- Location: Mandatory Palestine
- Date: 29 February 1948; 78 years ago and 31 March 1948; 78 years ago
- Target: Cairo-Haifa train
- Attack type: Bombings
- Deaths: 68 (40 civilians, 28 soldiers)
- Injured: 95 (60 civilians, 35 soldiers)
- Perpetrators: Lehi

= Cairo–Haifa train bombings 1948 =

1948 Lehi attacks on Cairo-Haifa train

During the 1948 Palestine war, on February 29 and again on March 31, the military coaches of the Cairo-Haifa train were mined by the Zionist militant group Lehi.

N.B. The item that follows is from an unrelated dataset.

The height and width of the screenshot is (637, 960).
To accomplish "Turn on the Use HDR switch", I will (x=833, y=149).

On February 29, Lehi mined the train north of Rehovot, killing 28 British soldiers and wounding 35. No civilians were hurt. One or more bombs laid on the track were detonated from a nearby orange grove. Lehi took credit for the bombing of the British train claiming it was revenge for the Ben Yehuda Street Bombing in Jerusalem. The train was the normal daily passenger express to which four military coaches had been attached.

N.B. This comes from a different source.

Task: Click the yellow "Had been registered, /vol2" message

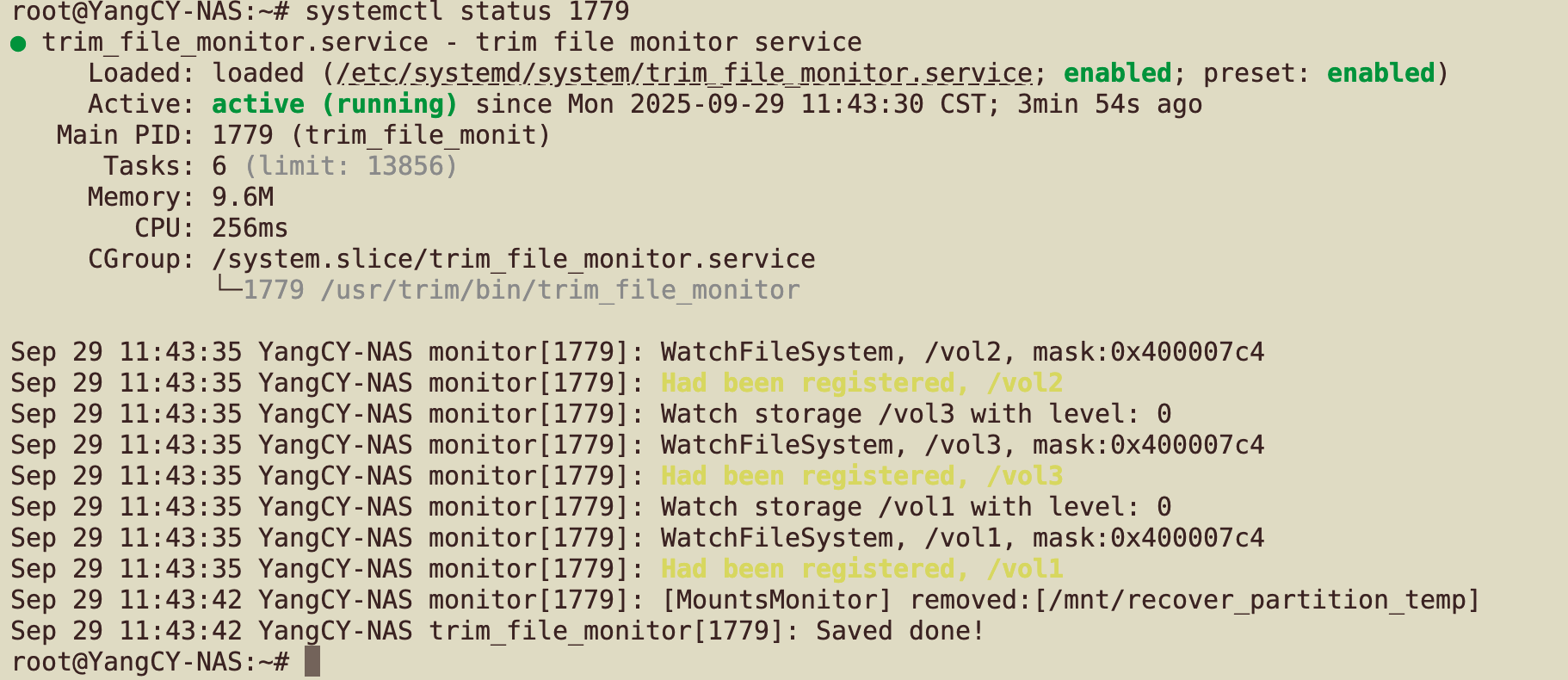Action: click(x=861, y=383)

On March 31, Lehi again mined the train, this time near Binyamina, a Jewish town near Caesarea, killing 40 Arab civilians, and wounding 60. (Note: Nur Masalha, 1992, Expulsion of the Palestinians: The Concept of "Transfer" in Zionist Political Thought, 1882-1948. "The Stern Gang's blowing up of the Cairo-Haifa passenger train (forty Arab civilians killed, sixty injured) in March 1948") Although there were some soldiers on the train, none were injured.

==Background==
The attacks on the train line had begun in 1947. On April 22, 1947, the train was mined outside Rehovot, the bombing killed five British officers, two Arab adults and a 3-year old, Gilbert Balladi.

On May 15, 1947, the train track was bombed seven times south of Lydda. Two British army lieutenants were killed, two others seriously wounded and five other hurt in one bombing between Acre and Haifa. One commuter was injured when the engine and two cars were derailed by another bomb earlier in the day. Three crew-men were injured when their freight train was derailed in another bombing. Three railroad bridges were damaged in the attacks. Lehi reportedly called in warnings.

On August 9, 1947, Irgun bombed a British troop train north of Lydda, killing the Jewish engineer.

On September 29, 1947, the train was bombed by Irgun twenty miles south of Haifa. The engine, coal car and two cabin cars were derailed, one person was hospitalized.